Is there any contradiction (physics or math) caused by this edited definition of action? (I know that many equations will change, such as F=ma, but it is ok if there is no contradiction.)

Response to Comments:

I didn't plan to define "magical power" using some well-known physics concept, such as energy. I want to make "magical power" into something new, so its unit $ J^2 s$ is the only explanation. :p

Magic in my world also affects quantum, but the calculation of quantum field theory is difficult, I need to spend more time on it.

  • $\begingroup$ I think a great deal more context is needed here? Is magic simply a form of energy? Does it only affect newtonian physics? $\endgroup$
    – knowads
    Jun 24 '16 at 19:50

For one thing, action has units, so you can't add $1$ to it as you do in the denominator. But that's easily worked around by replacing the $1$ with a constant $h_M$.

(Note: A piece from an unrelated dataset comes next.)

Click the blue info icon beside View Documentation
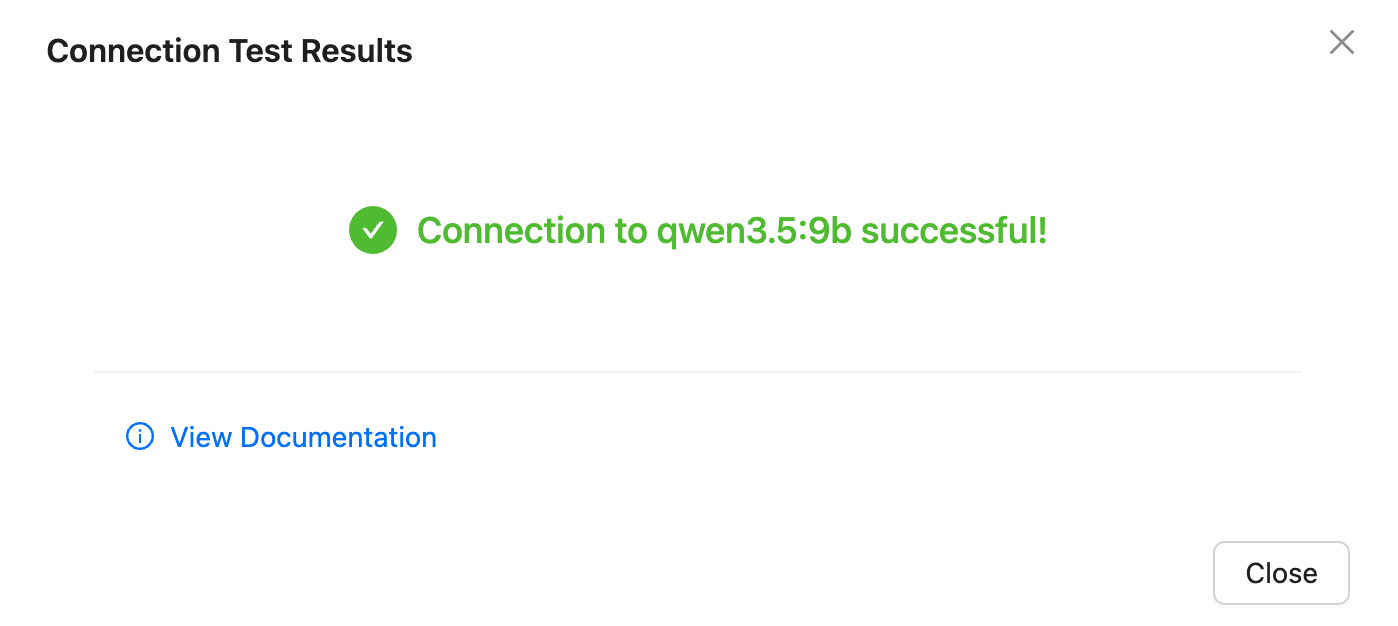Viewport: 1398px width, 626px height. 139,436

From there, let me simplify your expression by writing the modified action as $$S = S^{(L)} + \frac{S^{(M)}}{h_M + \lvert S^{(L)}\rvert}$$ According to the stationary action principle, you need the variation $\delta S = 0$ for physical paths. Variation basically follows the same rules as derivatives, so $$\delta S = \delta S^{(L)} + \frac{\delta S^{(M)}}{h_M + \lvert S^{(L)}\rvert} \pm \frac{S^{(M)}}{(h_M + \lvert S^{(L)}\rvert)^2}\delta S^{(L)}$$ The $\pm$ sign, resulting from your use of the absolute value, is already a clue that this is going to get fairly complicated.

I won't bother to explain the sign choice in detail, but it does bring up the related issue of a sort of "gauge dependence" of your action: the fact that adding a constant to the action changes the equations of motion. In standard Lagrangian mechanics, you can add any value representable as $f(t_2) - f(t_1)$, for some differentiable function $f$, to the action with no effect on the underlying physics. This property is essential in deriving the Euler-Lagrange equations.

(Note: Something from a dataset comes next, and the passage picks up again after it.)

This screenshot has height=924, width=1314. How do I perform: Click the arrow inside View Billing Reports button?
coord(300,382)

In your case, however, significant changes could result from adding that kind of term. That sign choice, for instance, depends on whether $S^{(L)}$ is positive or negative. So let's do the following:

  1. Take some path $\mathcal{P}$ such that $S^{(L)}[\mathcal{P}] < 0$.
  2. Define $s = \lvert S^{(L)}[\mathcal{P}]\rvert$.
  3. Define $$f(t) = \frac{2st}{t_2^{[\mathcal{P}]} - t_1^{[\mathcal{P}]}}$$ and add $f(t_2) - f(t_1) = 2s$ to the action, which changes its value from negative to positive.

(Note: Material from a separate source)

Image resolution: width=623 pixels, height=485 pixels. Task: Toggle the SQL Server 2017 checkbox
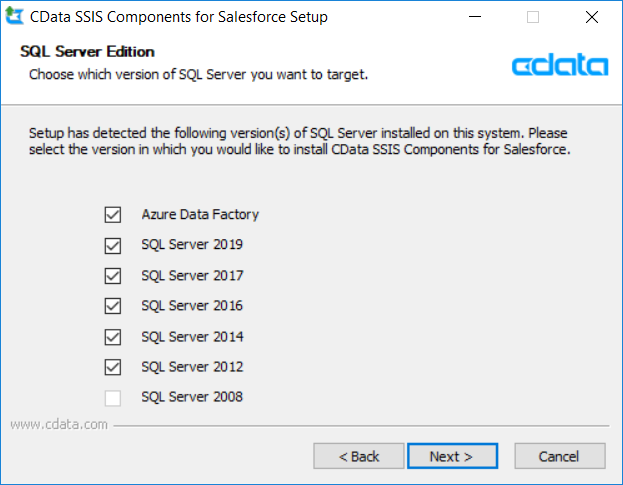pyautogui.click(x=113, y=275)
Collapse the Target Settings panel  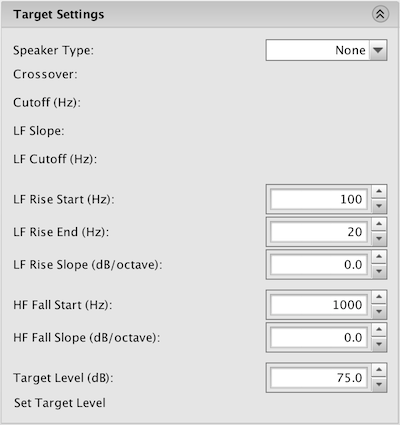point(380,14)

Now you've flipped the sign of the action, and also flipped the sign in the variation formula, which means the quantity that needs to be set to zero is different.

What this means is that the invariance to total derivatives which is present in standard Lagrangian mechanics does not exist in your framework. By itself, that isn't a dealbreaker; the magic action still presumably has stationary paths. But good luck finding them without being able to use variational calculus on the general action. You won't have the Euler-Lagrange equations to work with, and unless you get really lucky, there won't be any general way to find the paths that set the variation to zero. This makes it a very frustrating (at best) and possibly practically useless framework.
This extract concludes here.